Beyond this, followers of Kondratieff have cited credit cycles and technological growth as a key piece of what drives these economic waves. As Adair Turner pointed out in his seminal text Between Debt and the Devil, high levels of leverage do indeed portend greater vulnerability to recessions and spur self-reinforcing cycles of growing wealth and income inequality. Moreover, it has widely been reported that productivity growth has been stagnating in recent years. Putting aside any qualms about how economists measure productivity, it does seem true that the most recent computer revolution has not spurred the productivity gains previous technological revolutions did. This is why the prospect of artificial intelligence emerging as a technology capable of finally boosting productivity growth is one that spurs considerable optimism among economists and industry members.

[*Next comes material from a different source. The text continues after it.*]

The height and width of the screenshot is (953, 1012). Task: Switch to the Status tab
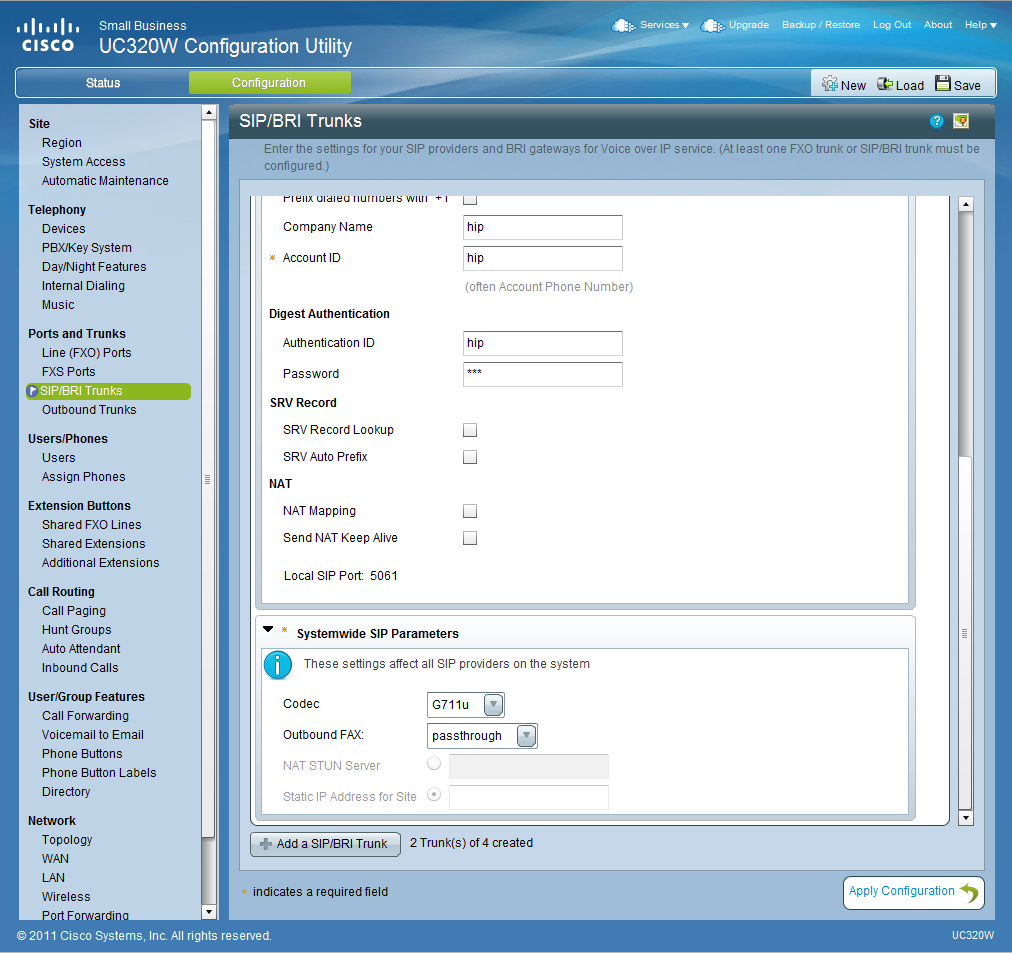coord(102,83)
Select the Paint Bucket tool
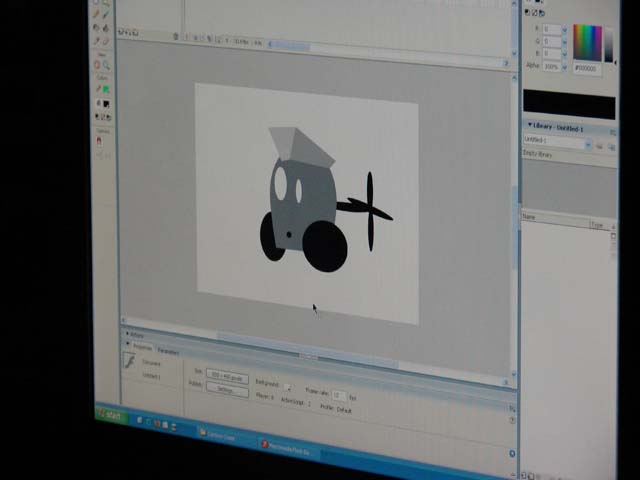This screenshot has height=480, width=640. pos(106,29)
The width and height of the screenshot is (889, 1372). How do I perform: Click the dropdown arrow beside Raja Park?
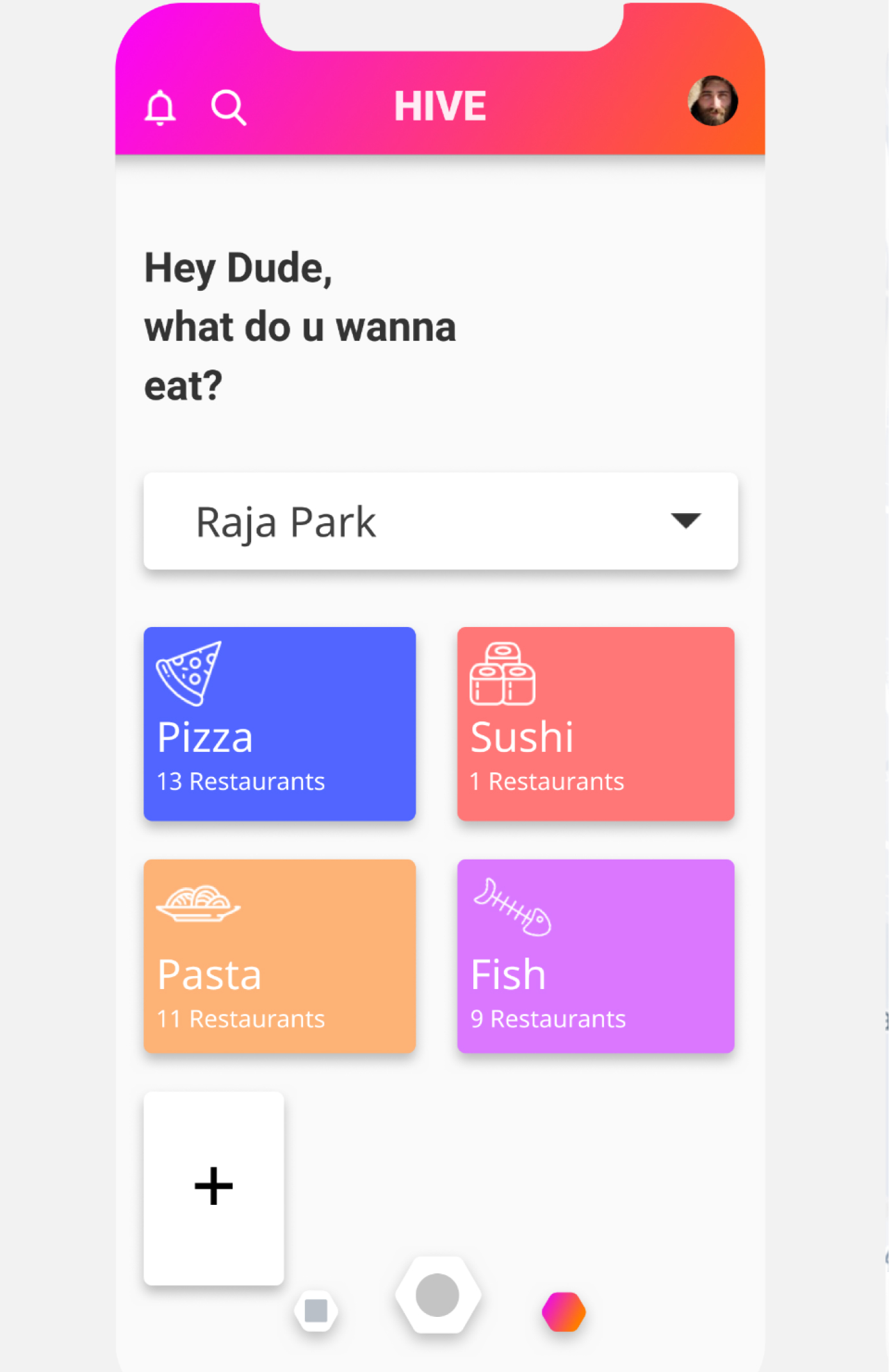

Kondratieff’s thesis is best looked at as one driven by structural economic forces — technology, inequality and credit, for example. Kondratieff and his followers seem to have correctly diagnosed many of the crucial barometers that a country’s economic growth trajectory hinges on. Despite this, it remains far from obvious that there is anything fundamentally cyclical about these movements. Given the intrinsic complexities and mutually dependent combination of forces that contribute to economic growth or stagnation, it would be difficult to discern exactly which components are responsible for ‘the economic cycle’.
There is an added danger that by adopting a notion of economic growth as contingent on inequality, credit, and/or technological change which is cyclical in nature, we resign ourselves to the mercy of history and circumstance. Instead, it appears far more compelling to regard the economic cycle as the consequence of a complex web of unpredictable socio-political and global shocks, innovations that are socially and politically driven and, perhaps most importantly, policy.
The notion of a Kondratieff wave is more helpful for what it tries to ask us about the requirements for a healthy, dynamic and growing economy, rather than as a predictive tool. Scholarship is increasingly clear that the elevated levels of debt and inequality exacerbated, for instance, America’s experiences during the 2008 financial crisis, the Covid-19 recession and now during a potential slowdown. Meanwhile productivity growth have remained sluggish. Kondratieff’s theory is right to place an emphasis on these forces and, given the modern economic research that supports some of his core ideas, it may even be useful in support of current policy proposals.
After all, the key is not just to interpret the economic cycle. The point is to change it.
Julian Jacobs is Economist at OMFIF.